An Increasing Clinical Problem
The importance of thyroid nodules rests in the malignant potential, according to Hatem El Halabi, MD, FACS, Director of Surgical Oncology at Virginia Hospital Center.
As defined by the American Thyroid Association (ATA), a thyroid nodule is a discrete lesion within the thyroid gland that is radiologically distinct from the surrounding thyroid parenchyma. Although a patient may see an enlargement or have other symptoms, more likely a nodule is discovered in a routine physical exam or when the patient has imaging for an unrelated condition.
A nodule >1 cm needs further evaluation. As per the ATA, a TSH and a neck ultrasound are the first two assessments. If the TSH is low, a radionuclide thyroid scan could be performed. A hot nodule is rarely malignant.
For patients with thyroid nodules >1 cm and with normal or elevated TSH; with nodules less than 1 cm but with suspicious features; or at high risk for thyroid cancer (see box on page 4), an ultrasound-guided fine needle aspiration (FNA), an office-based procedure, is the gold standard, said Dr. El Halabi.
Keep in Mind
- Five to 15% of the U.S. population has nodules in their thyroid.
- Of nodules that are 1 cm or larger, 8 to 15% prove to be malignant.
- An ultrasound and TSH are the first steps in evaluating a nodule.
- With tissue collected from a Fine Needle Aspiration, the Bethesda Criteria help the specialist recommend a course of action.
The Bethesda Criteria
In evaluating FNA results, specialists refer to the Bethesda Criteria:
- Nondiagnostic or unsatisfactory (in which case, the FNA is usually re-done)
- Benign (0–3% malignant)
- Atypia of undetermined significance or follicular lesion of undetermined significance (5–15% malignant)
- Follicular neoplasm or suspicions for a follicular neoplasm (15–30% malignant)
- Suspicious for malignancy (60–75% malignant)

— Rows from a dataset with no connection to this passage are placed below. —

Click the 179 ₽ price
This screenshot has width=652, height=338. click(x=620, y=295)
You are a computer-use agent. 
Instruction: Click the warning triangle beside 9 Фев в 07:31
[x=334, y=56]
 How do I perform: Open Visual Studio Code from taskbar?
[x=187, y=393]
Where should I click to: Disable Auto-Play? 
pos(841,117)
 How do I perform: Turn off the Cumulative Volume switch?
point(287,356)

- Malignant (97–99% malignant)
Mutational analysis and/or gene expression testing are now used with categories III–V to further delineate the malignant potential and sometimes alter the treatment plan.

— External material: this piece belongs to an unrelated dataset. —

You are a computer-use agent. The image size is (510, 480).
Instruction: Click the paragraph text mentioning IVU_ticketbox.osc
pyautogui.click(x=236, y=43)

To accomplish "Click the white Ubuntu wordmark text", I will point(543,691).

The endocrinologist may refer the patient for a thyroidectomy after the initial evaluation. The surgeon could recommend a thyroid lobectomy or total thyroidectomy, depending on such factors as the clinical suspicion for malignancy, size of the nodule, and patient’s acceptance of the risk and benefit for either option.
Removing the thyroid carries the normal risks of surgery, a small chance of damaging the vocal cords and permanent hypocalcemia, and a lifetime of medication. New diagnostics mean more knowledge, so surgery is only performed when necessary.
According to Dr. El Halabi, these risk factors merit scrutinizing a thyroid nodule to rule out malignancy: (1) younger age, (2) male, (3) family history of thyroid cancer, (4) history of radiation exposure, (5) rapid growth or hoarseness, (6) thyroid cancer syndrome, like Cowden syndrome, multiple endocrine neoplasia, or familial polyposis.
Hatem El Halabi, MD, FACS, is the Director of Surgical Oncology at Virginia Hospital Center. He received his medical education from the American University of Beirut and completed his internship and residency at the Medical College of Virginia. He had fellowships at Mercy Health Services in Baltimore and the Medical Informatics and Telemedicine Applications Consortium in Richmond. He is board-certified and active in many professional societies as a presenter and author.